Although they rode next to each other during the day, at night, the Galla’s tended to put up their camp far from others since their younger one woke up crying many nights. Nina seemed genuinely glad to see them and they helped her make a larger supper to accommodate them all. Kisha felt a little awkward about telling the young mother she was to feed them, however, she quickly replied. “Perhaps you and Gof can have our little family over one night.” Kisha agreed and they spent the rest of the time playing with the tots and talking about their favorite spots on the route. 

Gof did not make it for supper, but appeared just before the washing up was done. After a quick bite, he chatted with everyone and even bounced little Matthew on his knee. And again, the three young people relaxed with their new friends, the Gallas, into the night. 

It was late enough when Kisha, Jasmine, and Gof made their way back to their tents. Neither saw Maia or Grandma Seilee as they turned in. In the dark, Kisha and her husband made love as quietly as they could. Afterwards, she lay her head on his bare chest and asked about his day.
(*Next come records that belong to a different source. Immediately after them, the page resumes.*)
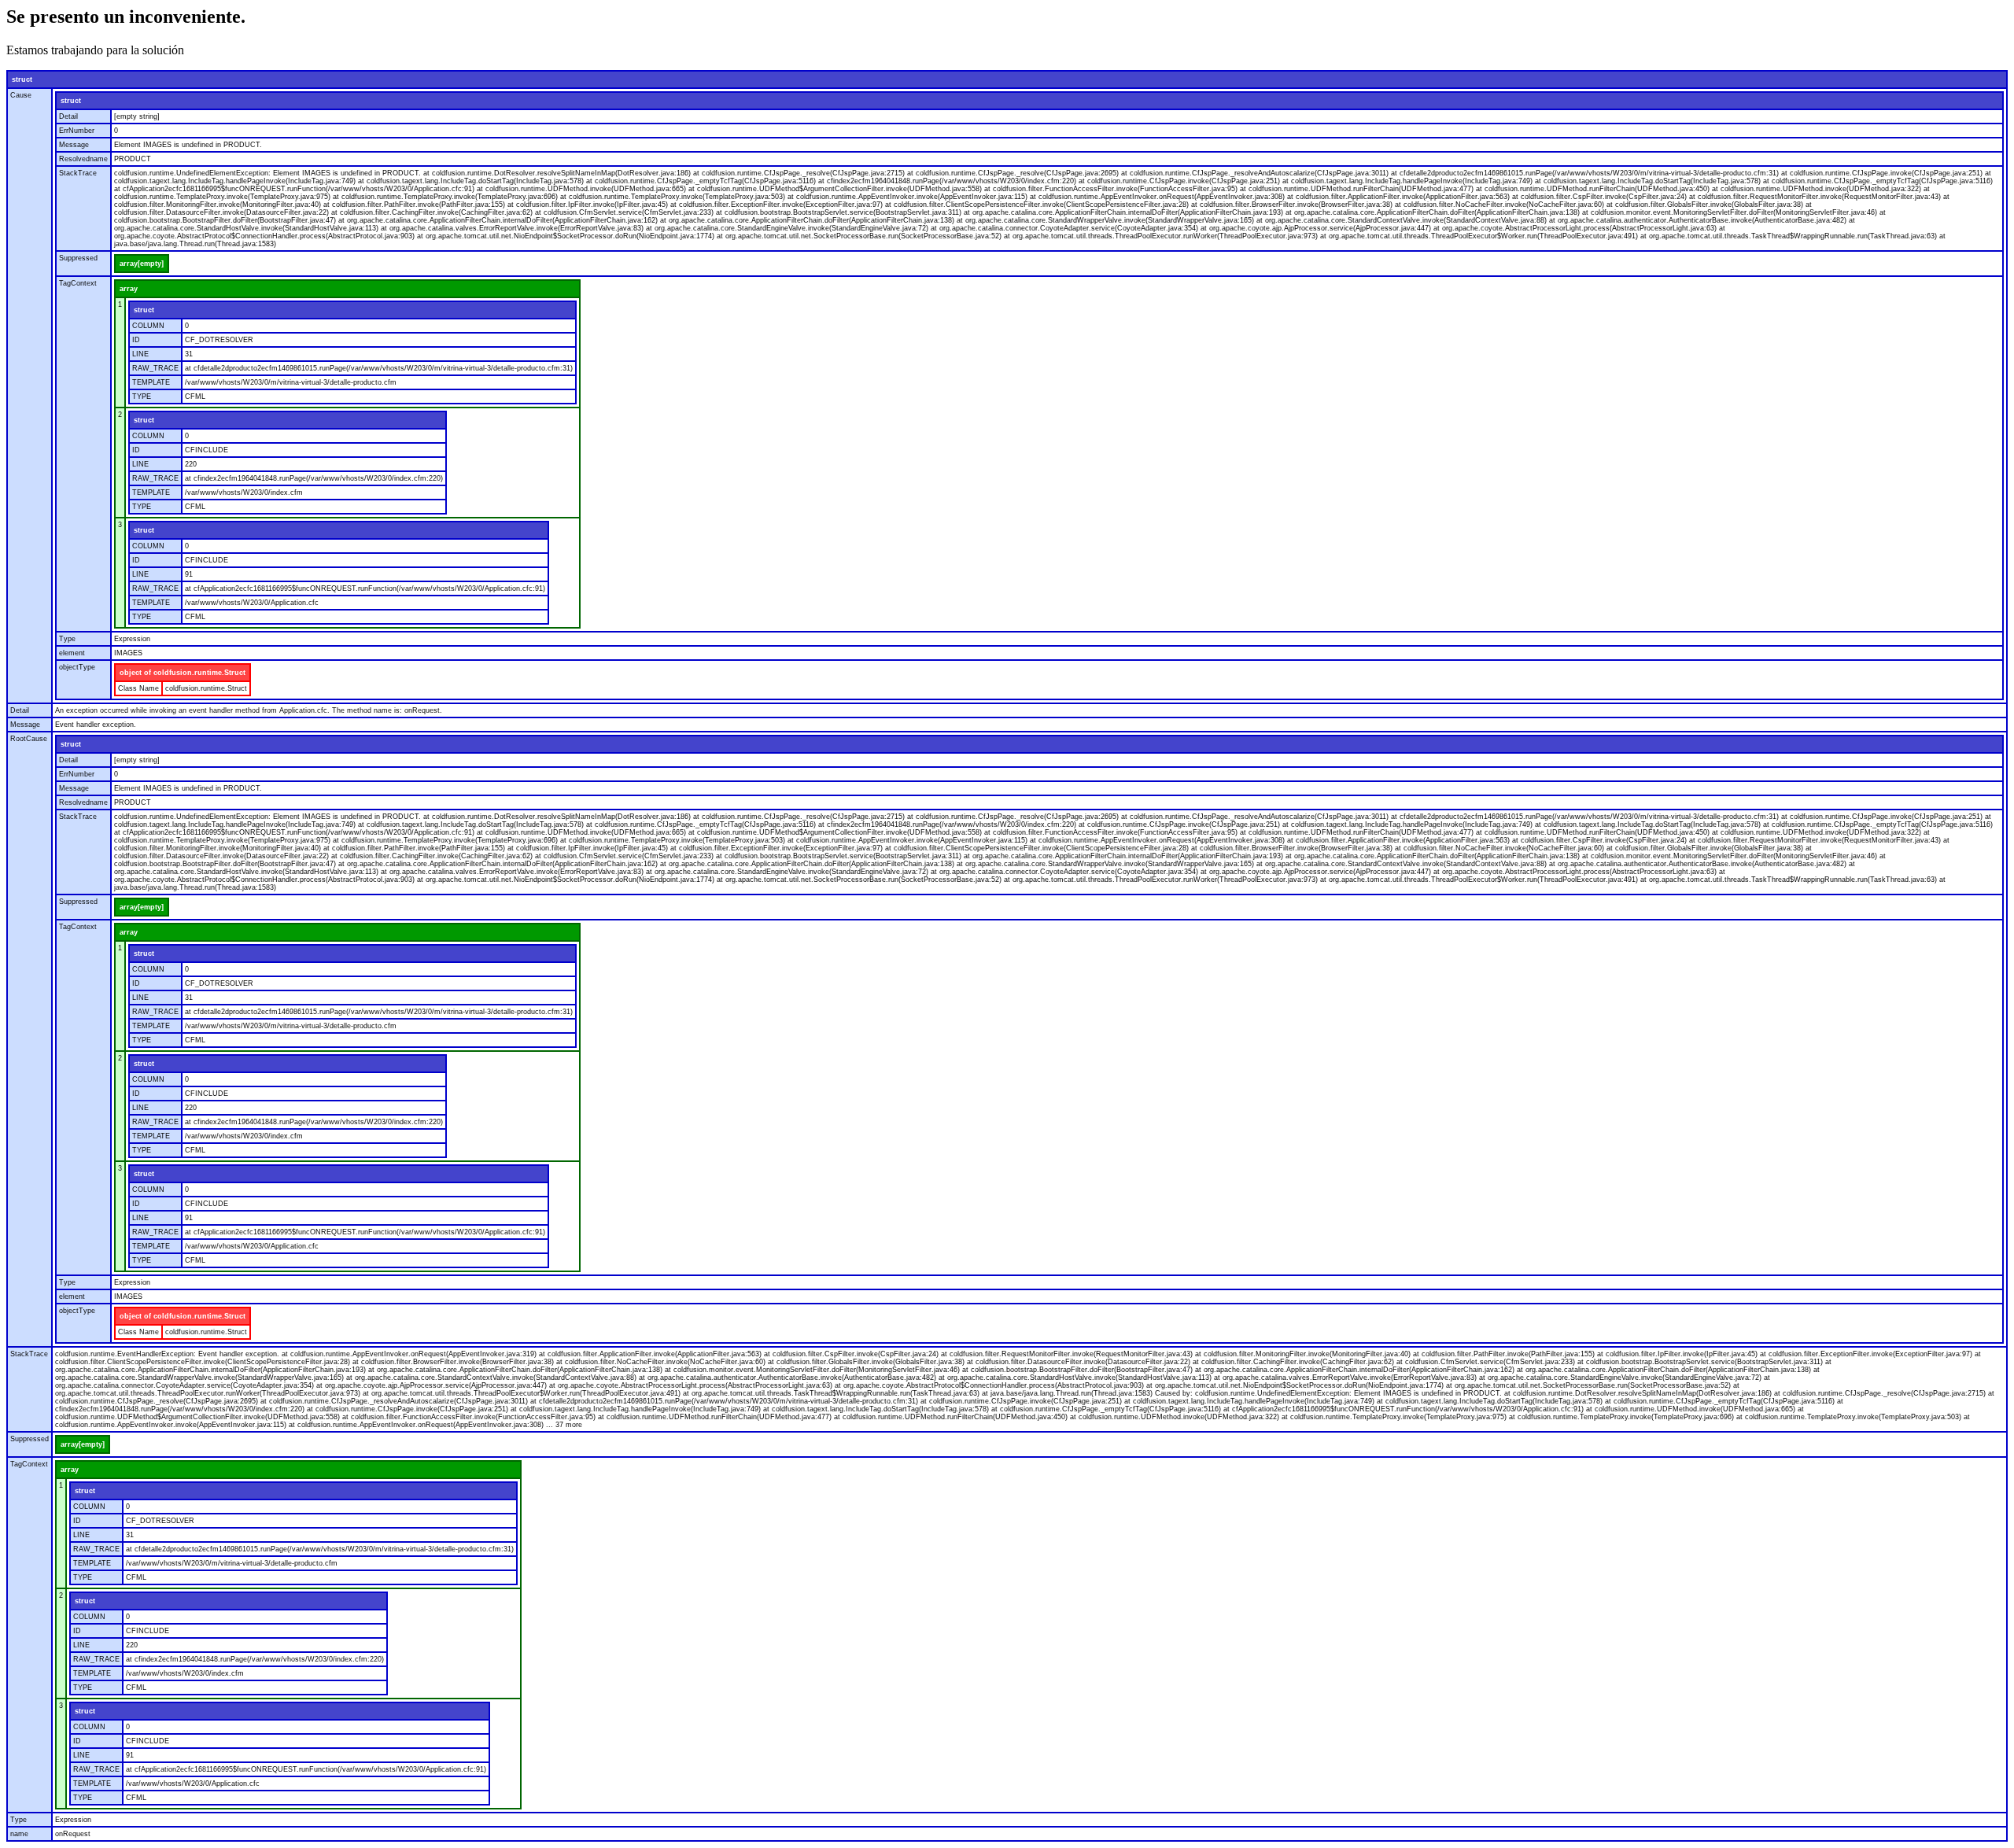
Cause (20, 95)
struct (22, 79)
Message (74, 145)
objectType (77, 667)
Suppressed (78, 258)
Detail (68, 116)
She did not ask about what the chief said or what happened with Grandma Seilee or Maia, but she did ask about the mules, the load, and what to expect the next day.
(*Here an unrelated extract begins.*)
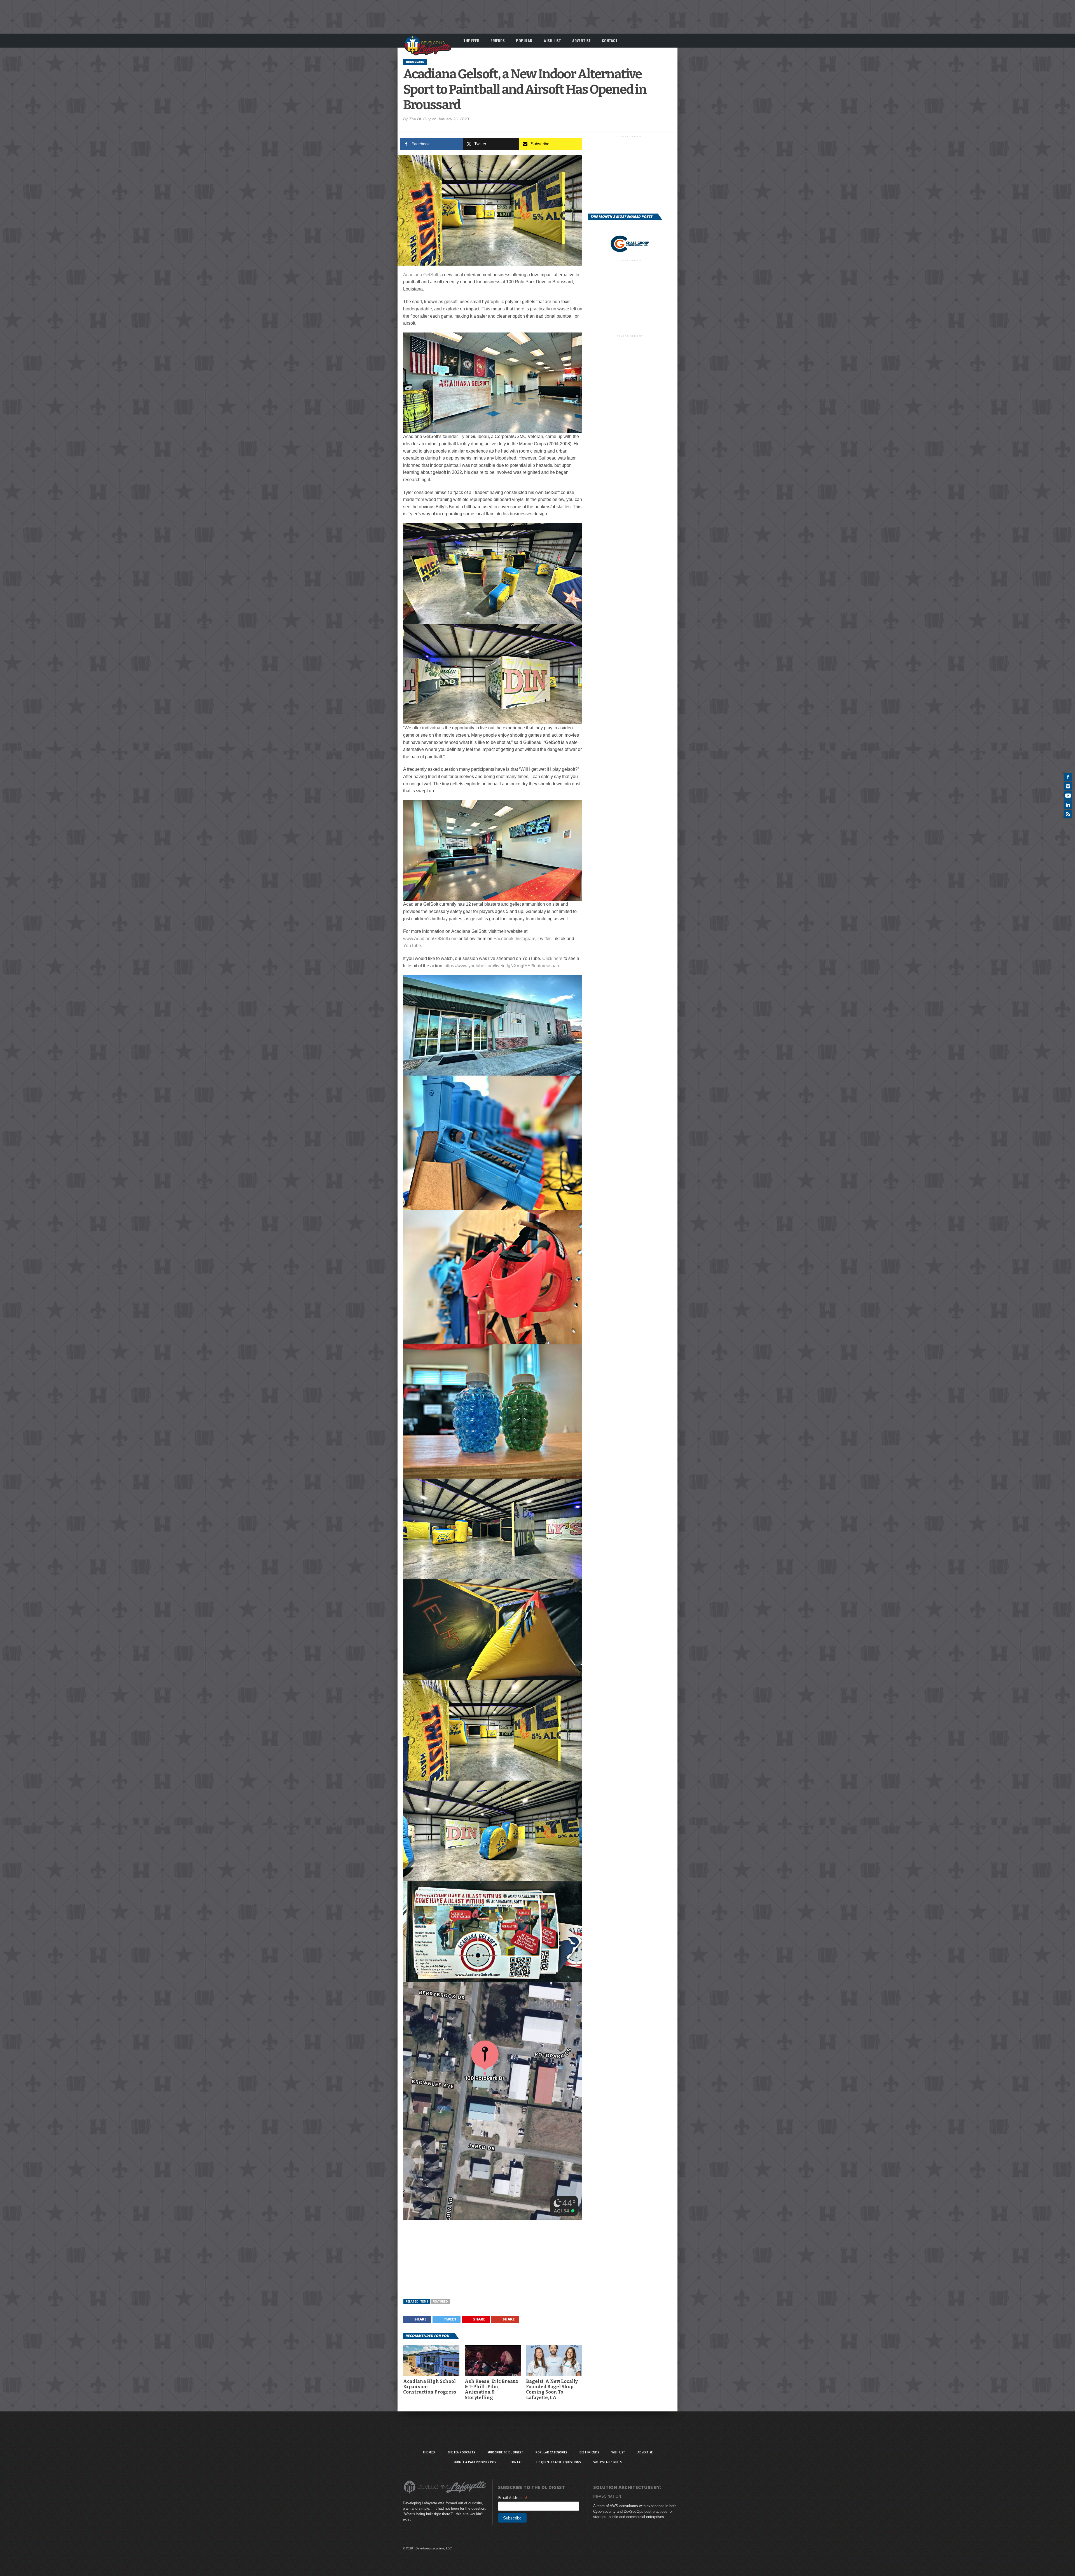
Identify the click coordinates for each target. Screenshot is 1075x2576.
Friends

“Well, for one, Jasmine is to travel with the Galla’s tomorrow. Poor Nina is alone in the carriage with the two small boys all day; Grandma Osiris says she needs another helping hand.” He said. “Two, Maia is to ride with Grandma Kira, and three, you are to keep running your sentence. I wish I could say more, but I gave my word. I will tell you that Chief Morcorno is fair; and he always has been. Even when I was small, he wouldn’t let the bigger kids pick on me. Promise me you will fly like a gazelle tomorrow.” She hugged him and kissed his chest and said she would.